2015年6月10日に黒田総裁が国会で円安牽制と受け止められる発言をして、124円台半ばから後半が「黒田ライン」と意識されてきた経緯がある。
NY外為市場の騒然としたトレーディング現場では、実質実効相場は意識されず、ひたすら名目レートを追っている。日本経済に関する知見も薄い。

通貨投機筋の顔ぶれも変わった。
これまでは短期筋中心で売買回転も速かった。
そこに今回はグローバルマクロ系ヘッジファンドも参入している。世界の政治経済情勢を読み、中期的なポジションを張ってくる。
それゆえ年内127円「超」を見込み、円買いポジションを積み上げる動きも見られるのだ。

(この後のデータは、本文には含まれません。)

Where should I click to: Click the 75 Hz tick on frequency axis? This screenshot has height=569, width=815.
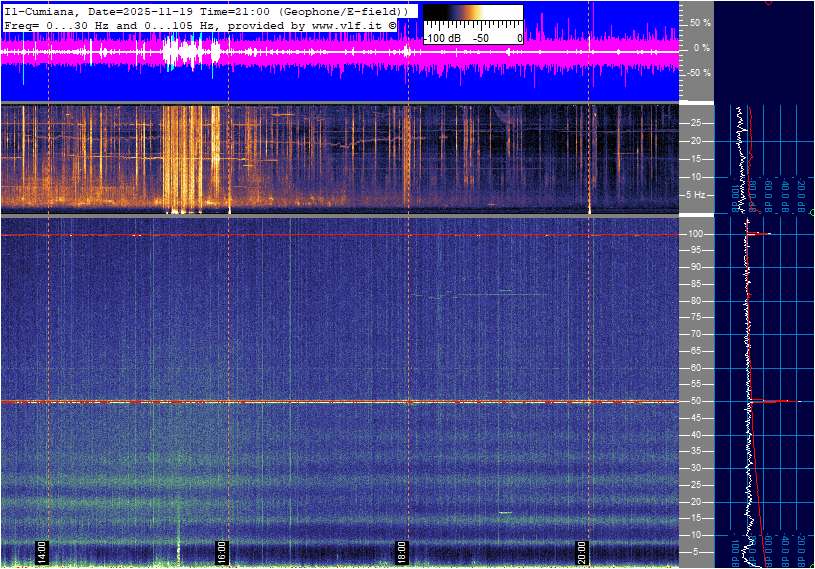[x=696, y=317]
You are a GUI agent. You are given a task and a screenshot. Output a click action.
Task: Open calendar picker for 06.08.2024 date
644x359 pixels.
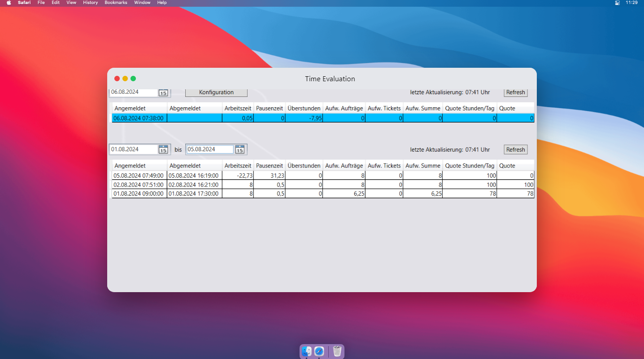coord(163,93)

その根拠としては、資源輸入国、少子高齢化、日本企業の生産性低迷などの構造理由が挙げられる。更に3月21日の「パウエル0.5%幅利上げ容認発言」をキッカケに日米金利差の更なる拡大も見込む。なお、ポストクロダの人事にも特に関心を持っている。
「安全通貨」としては、そもそもNY市場ではドルが安全通貨との認識が定着している。「ドルは王様=キングダラー」とも言われる。
「円安では随分儲けさせてもらった」との声が通貨投機筋から聞こえてくる。円安モメンタムは野球に例えれば「まだ5回裏」との見解も聞かれる。昨日のNY市場でもドルインデックスやユーロが動かず、関心は円に向いていた。ドル円の通貨ペアが「最も混み合うトレード」となる可能性がある。